The reported demand indicates a slow ramp-up in production at its local manufacturing partner, which had initial production and delivery issues, although AstraZeneca has assured it will be back from this month to comply. its supply commitments to Thailand and other Southeast Asian countries.
The comments come a day after Thailand said it was considering restricting exports of locally produced AstraZeneca vaccines to tackle its own crisis, raising concerns over vaccine protectionism. Read more
Dispute in Thailand marks another setback for the drugmaker which had other production issues earlier and is in a legal battle with the European Union over shipping delays, while its vaccine has been linked to rare cases of blood clotting.
Deputy Health Minister Sathit Pittacha told MCOT TV station that AstraZeneca had asked to delay delivery of the promised 61 million doses to Thailand from its Thai production facility from December this year to May. 2022.
AstraZeneca did not immediately respond to a request for comment on Sathit’s statement.
Sathit also said the drug maker has the capacity to produce 15 million doses of vaccine per month at Siam Bioscience’s production facility it contracts with in Thailand and that capacity may increase in the future.
AstraZeneca now promised to deliver 40% of what is produced at this facility to Thailand, Sathit said, adding that Thailand would ask the company for more doses.
“We have to negotiate with them because in this situation we need more vaccines,” Sathit said.
“We want 10 million doses because the original plan was 10 million doses,” he said with reference to the previous monthly delivery target.
Thailand is suffering from its worst COVID-19 outbreak to date and reported a record 98 coronavirus deaths on Thursday, bringing the total death toll to 3,032 since the pandemic began last year.
It also reported 9,186 new infections, bringing the total number of cases to 372,215.
Deployment of the main vaccine in Thailand started last month and only about 5% of its more than 66 million people have been fully immunized.
POSSIBLE EXPORT BORDERS
Sathit’s comments on the monthly production of 15 million doses are among the first clear statements of the production of Siam Bioscience, which has been shrouded in a veil of secrecy.
The company is 100% owned by King Maha Vajiralongkorn, and Thai officials have long dodged questions about whether it was not meeting production targets. Thailand has strict laws against insulting the monarchy that punish offenders up to 15 years in prison.
Responding to a request for comment on possible export restrictions, AstraZeneca said Wednesday evening that its vaccine made in Thailand “is of critical importance” to neighboring countries where the pandemic is also accelerating.

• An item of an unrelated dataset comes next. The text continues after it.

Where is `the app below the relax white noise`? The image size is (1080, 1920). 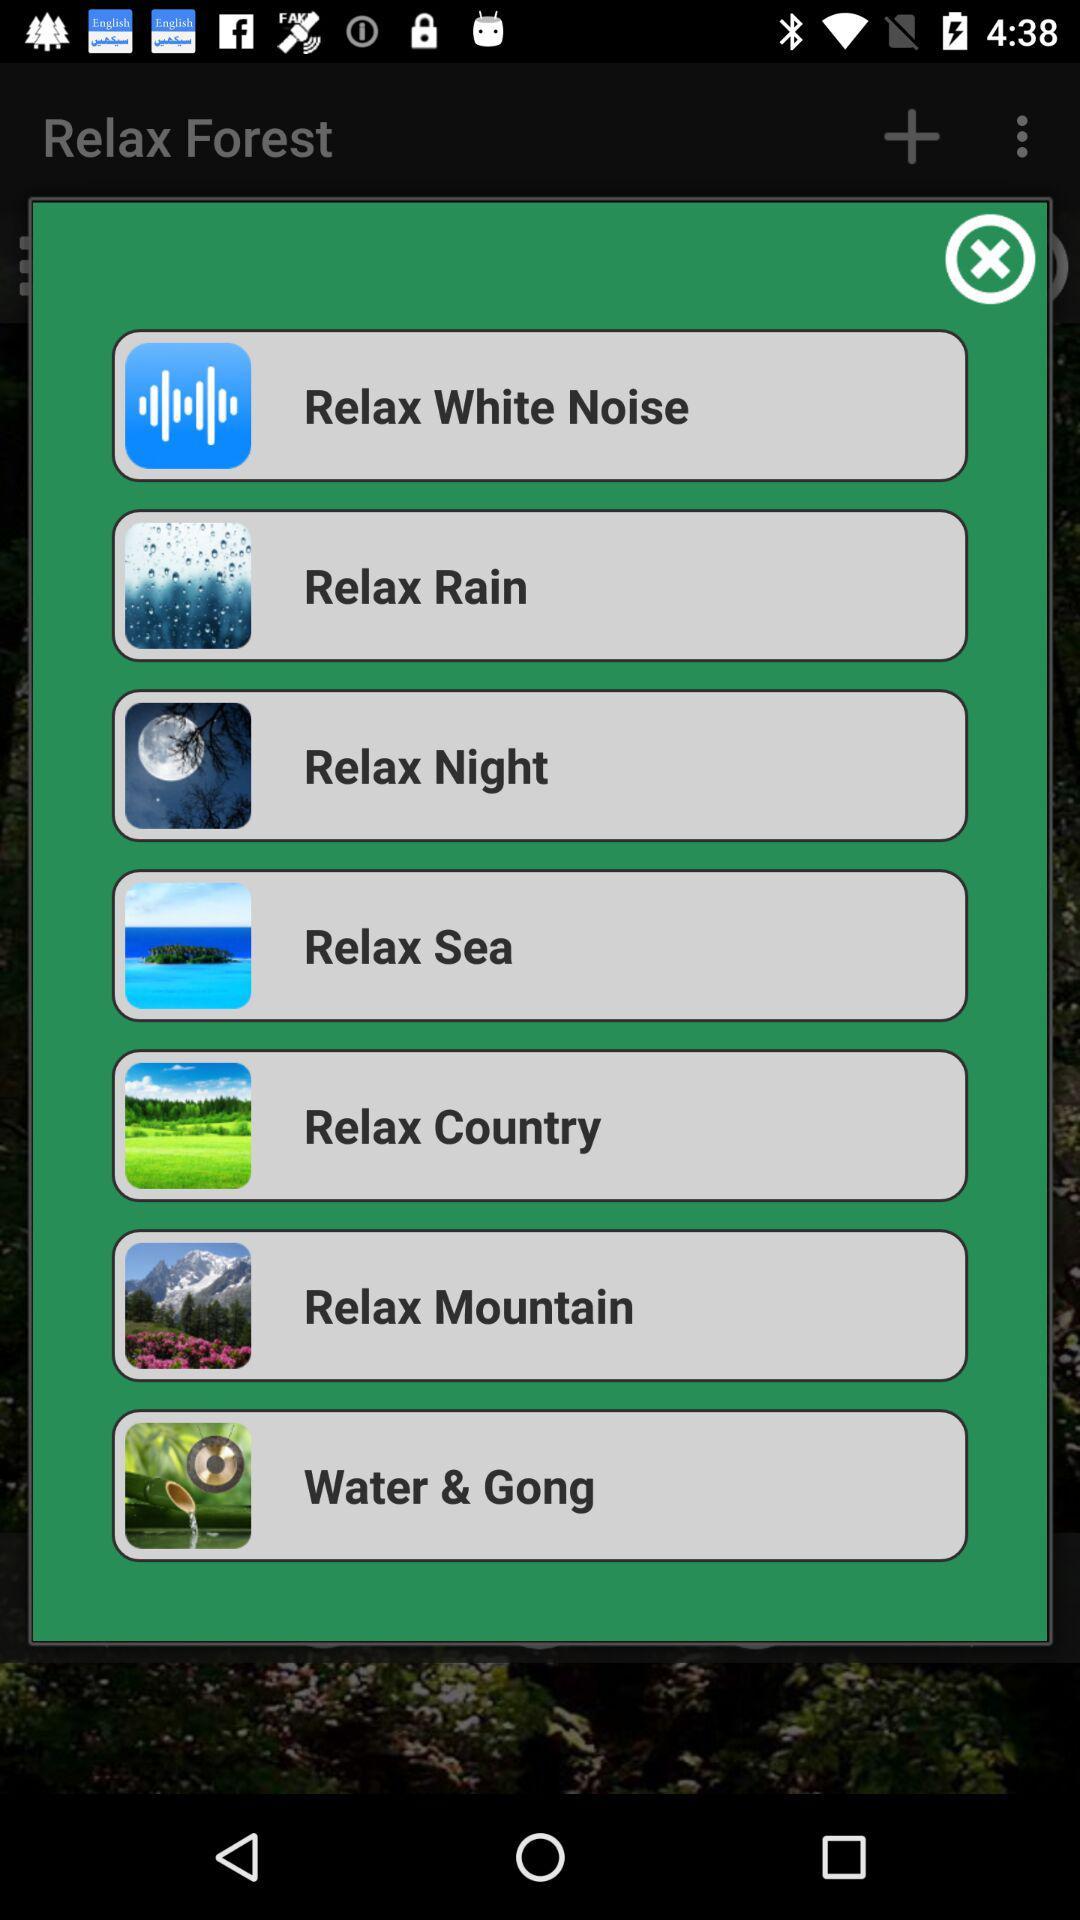
the app below the relax white noise is located at coordinates (540, 584).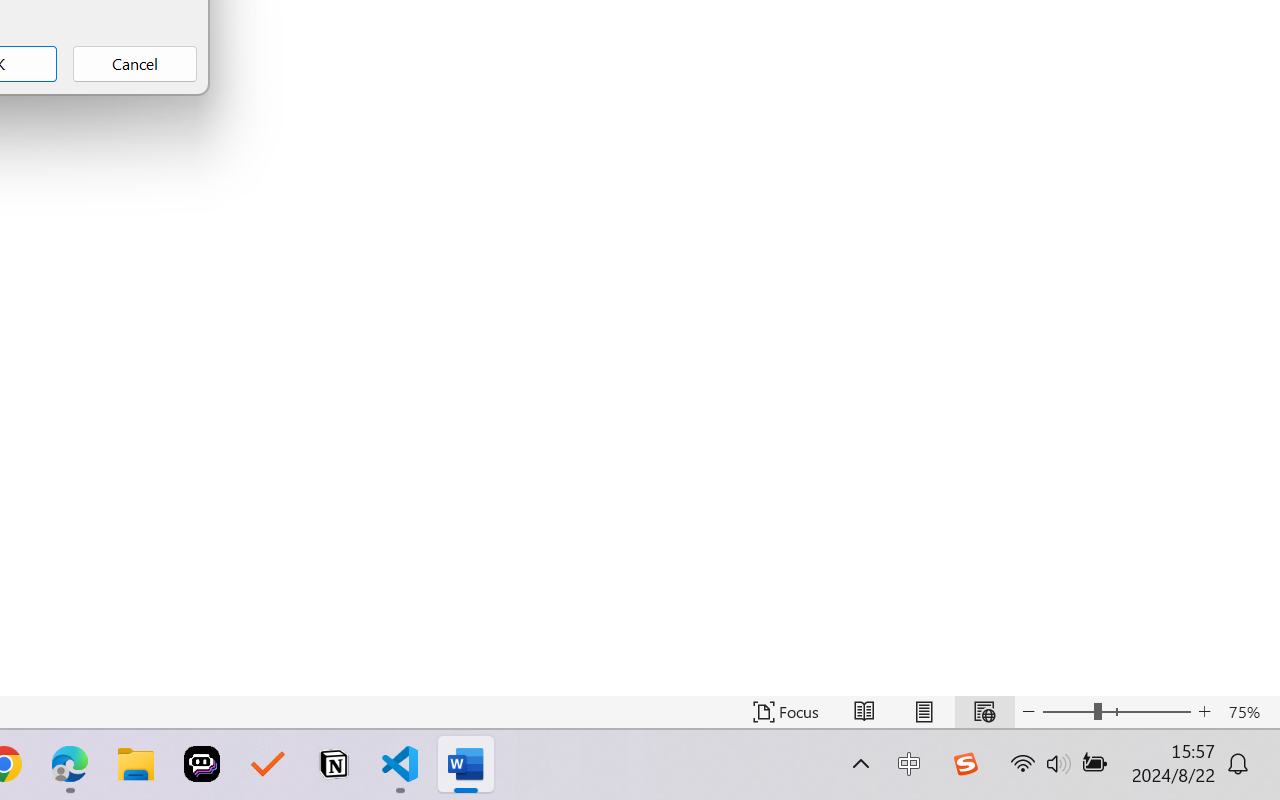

“We are actively working with the Thai government and governments across Southeast Asia to continue to provide equitable access to vaccines in the region,” he said.
AstraZeneca does not make its distribution agreements public, but its website says its Thai production would supply several countries in Southeast Asia, including Malaysia, the Philippines and Indonesia. Taiwan has also reached an agreement to purchase AstraZeneca vaccines made in Thailand.
“We continue to closely observe and pay attention. We also maintain close contact with AstraZeneca,” Taiwanese Deputy Health Minister Hsueh Jui-yuan told reporters.
He said that aside from 117,000 AstraZeneca vaccines that arrived from South Korea earlier this year, the remainder of their direct order from the company for 10 million doses came from Thailand.
An Indonesian health ministry official said “there does not appear to be any impact” in AstraZeneca’s shipment in light of possible restrictions on Thai exports.